Segala hadis yang mereka terima mereka bukukan dengan tidak menerangkan
keshahihanya atau kehasananya atau kedho’ifanya. Sehingga dalam abad ke 3 ini
sudah mulai dibedakan secara rapi antara hadis shahih, hadis hasan, dan hadis
dhaif.
Pada abad ke 3 hijriah, usaha untuk membukukan hadis memuncak sesudah
kitab-kitab Ibn Juraij dan al-Muwaththo’ Malik terbesar dalam masyarakat serta
disambut dengan gembira oleh masyarakat. Dari sini, timbul kemauan untuk
menghafal hadis, mengumpulkan, serta membukukannya. Dari sini pula, ahli-ahli
ilmu hadis mulai berpindah tempat dari suatu negeri ke negeri lain untuk
mencari hadis yang akhirnya membuat perkembangan hadis semakin maju.

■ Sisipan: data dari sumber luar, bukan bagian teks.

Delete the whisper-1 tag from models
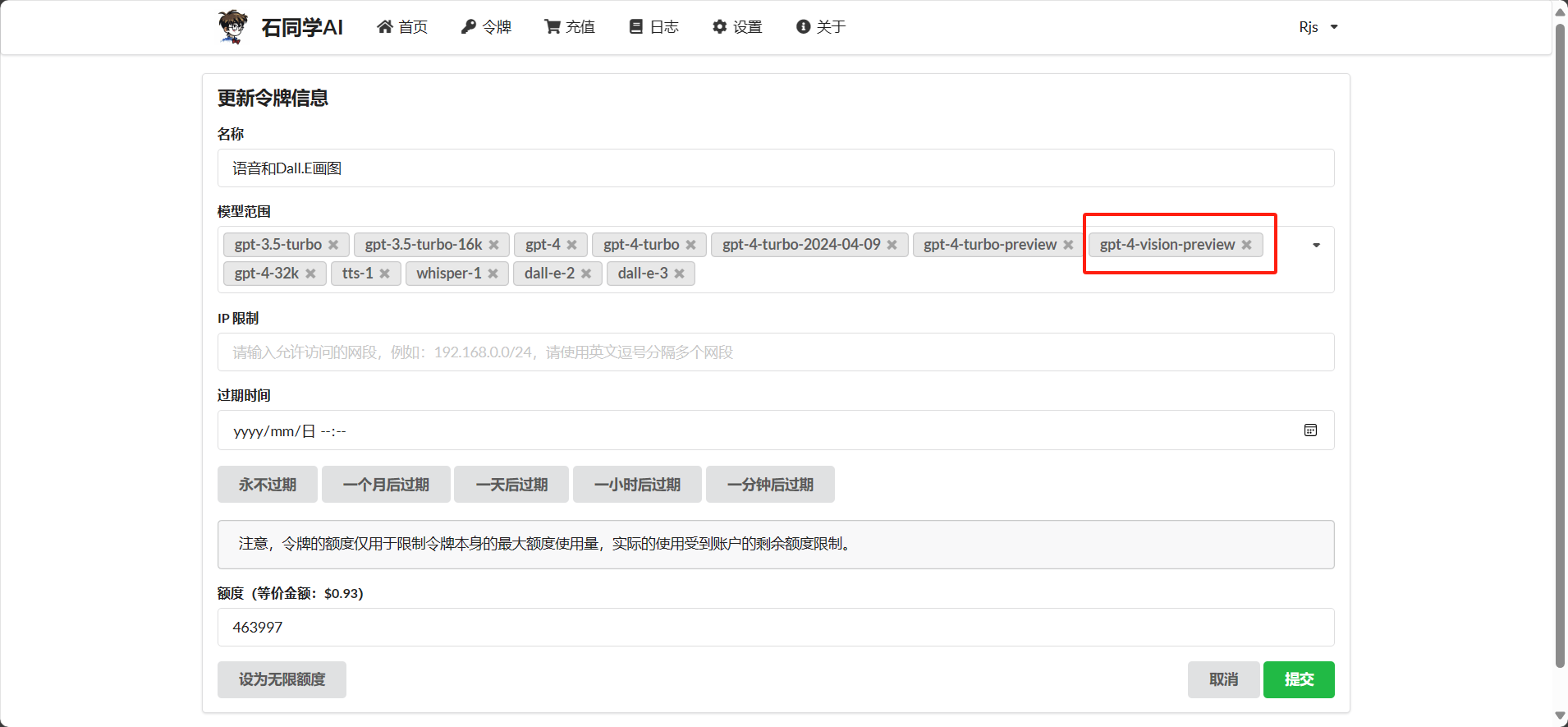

Awalnya, ulama Islam mengumpulkan hadits yang terdapat di kota mereka
sebagian kecil di antara mereka yang pergi ke kota lain untuk kepentingan
hadits. Keadaan ini dipecahkan Al-Bukhari di mana beliau yang pada mulanya
meluaskan daerah-daerah yang dikunjungi untuk mencari hadis. Beliau pergi ke
Maru, Naisyabury, Ray, Baghdad, Bashrah, Kufa, Makkah, Madinah, Mesir, Damsyik,
Qaisyariyah, Asqalan hingga Himsah.
Pada dasarnya Al-Bukhari membuat langkah baru untuk mengumpulkan hadis yang
tersebar di daerah-daerah. 16 tahun lamanya Al Bukhari terus menjelajahi dalam
rangka menyiapkan hadis shahihnya. Pada mulanya, ulama menerima hadis dari
para perawi, lalu menulisnya ke dalam bukunya dengan tidak menetapkan
syarat-syarat menerimanya dan tidak memperhatikan shahih tidaknya suatu hadis
tersebut.
Menurut beberapa sumber, musuh yang berkedok dan berselimut Islam melihat
kegiatan-kegiatan ulama hadis dalam mengumpulkan hadis, lantas berupaya untuk
mengacaukan hadits dengan menambahkan lafadznya untuk menciptakan hadis
maudhu'.
Melihat kesungguhan musuh-musuh Islam dan menyadari akibat-akibat perbuatan
yang dilakukan oleh mereka, maka para ulama’ hadis bersungguh-sungguh membahas
keadaan perawi-perawi dari berbagai segi, antara lain mengenai segi keadilan,
tempat, kediaman, waktu, serta memisahkan hadis-hadis yang shahih dari yang
dha’if atau hadis palsu.
Pembahasan mengenai kepribadian perawi menghasilkan ilmu qawa’id at-Tahdits
atau dalam bahasa Indonesia dikenal dengan kaidah-kaidah tahdits, illat-illat
hadis, dan tarjamah atau riwayat perawi-perawi hadits. Secara sederhana bisa
dipahami bahwa peristiwa tersebut melahirkan tunas ilmu dirayah (ilmu
dirayah al-hadits) yang memiliki banyak macamnya selain ilmu riwayat (ilmu
riwayat hadis).
Upaya pentashihan dan penyaringan hadis, atau memisahkan yang shahih dari
yang dho’if dengan mempergunakan sarat-sarat pentashhihan, baik mengenai perawi
riwayat, tahammul dan ada’ melahirkan kitab-kitab sunan. Ulama’ yang pada
awalnya menyaring dan membedakan hadis-hadis yang shahih dari hadits palsu dan
yang lemah adalah ishaq Ibn Rahawaih, seorang imam hadis yang sangat termashur.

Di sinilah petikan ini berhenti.